简体   繁体   中英

C# Methods differ only by optional parameters

I have found this topic, but it's VB...and they get an error: vb issue

Here are my method signatures. Notice one has a different return type.

public static bool PopulateRunWithSimpleValueByFieldIdSync(string fieldValue, string fieldId, IViewModel myself, int index)

VS

public static void PopulateRunWithSimpleValueByFieldIdSync(string fieldValue, string fieldId, IViewModel myself, int index = 0, PopulateDoneCallback populateDone = null)

The actual call I was making:

PopulateRunWithSimpleValueByFieldIdSync(date, dtx.DateField, saver, index);

The compiler decided to pick the first method, and not give me an error. Once the first method was removed (it was unused code), it started calling the second method.

Is there an option somewhere to treat this as an error?

如果您希望在编译时进行标记,则需要使用某种形式的第三方代码分析,因为C#语言规范将当前行为定义为应该发生的事情。

This is per design, according to the specs

Use of named and optional arguments affects overload resolution in the following ways:

  • A method, indexer, or constructor is a candidate for execution if each of its parameters either is optional or corresponds, by name or by position, to a single argument in the calling statement, and that argument can be converted to the type of the parameter.

  • If more than one candidate is found, overload resolution rules for preferred conversions are applied to the arguments that are explicitly specified. Omitted arguments for optional parameters are ignored.

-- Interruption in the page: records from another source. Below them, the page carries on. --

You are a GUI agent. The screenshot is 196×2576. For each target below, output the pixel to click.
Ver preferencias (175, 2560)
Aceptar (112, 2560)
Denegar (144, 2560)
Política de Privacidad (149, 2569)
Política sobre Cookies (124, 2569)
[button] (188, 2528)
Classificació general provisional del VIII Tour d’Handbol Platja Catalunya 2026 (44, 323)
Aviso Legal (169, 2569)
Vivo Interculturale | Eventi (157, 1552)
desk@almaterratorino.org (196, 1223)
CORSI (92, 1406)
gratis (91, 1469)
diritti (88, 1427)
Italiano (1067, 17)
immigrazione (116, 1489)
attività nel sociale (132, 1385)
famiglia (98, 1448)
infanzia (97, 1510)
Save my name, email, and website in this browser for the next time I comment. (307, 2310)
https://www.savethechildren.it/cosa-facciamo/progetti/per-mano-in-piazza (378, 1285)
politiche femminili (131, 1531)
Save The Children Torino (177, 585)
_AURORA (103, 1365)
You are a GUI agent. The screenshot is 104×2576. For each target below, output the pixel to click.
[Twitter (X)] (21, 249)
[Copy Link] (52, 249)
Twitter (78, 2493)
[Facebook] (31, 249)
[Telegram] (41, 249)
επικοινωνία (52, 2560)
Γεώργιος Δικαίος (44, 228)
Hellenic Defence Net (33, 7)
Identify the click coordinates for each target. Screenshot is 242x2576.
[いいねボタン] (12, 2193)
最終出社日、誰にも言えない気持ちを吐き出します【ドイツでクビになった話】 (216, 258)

  • If two candidates are judged to be equally good, preference goes to a candidate that does not have optional parameters for which arguments were omitted in the call. This is a consequence of a general preference in overload resolution for candidates that have fewer parameters.

So, no - you can't.

According to the C# language guide ( emphasis mine),

Use of named and optional arguments affects overload resolution in the following ways:

...

If two candidates are judged to be equally good, preference goes to a candidate that does not have optional parameters for which arguments were omitted in the call . This is a consequence of a general preference in overload resolution for candidates that have fewer parameters.

You can use a third party analysis tool to flag this as an error or to use Visual Studio's built in static code analysis too with a custom rule that you implement.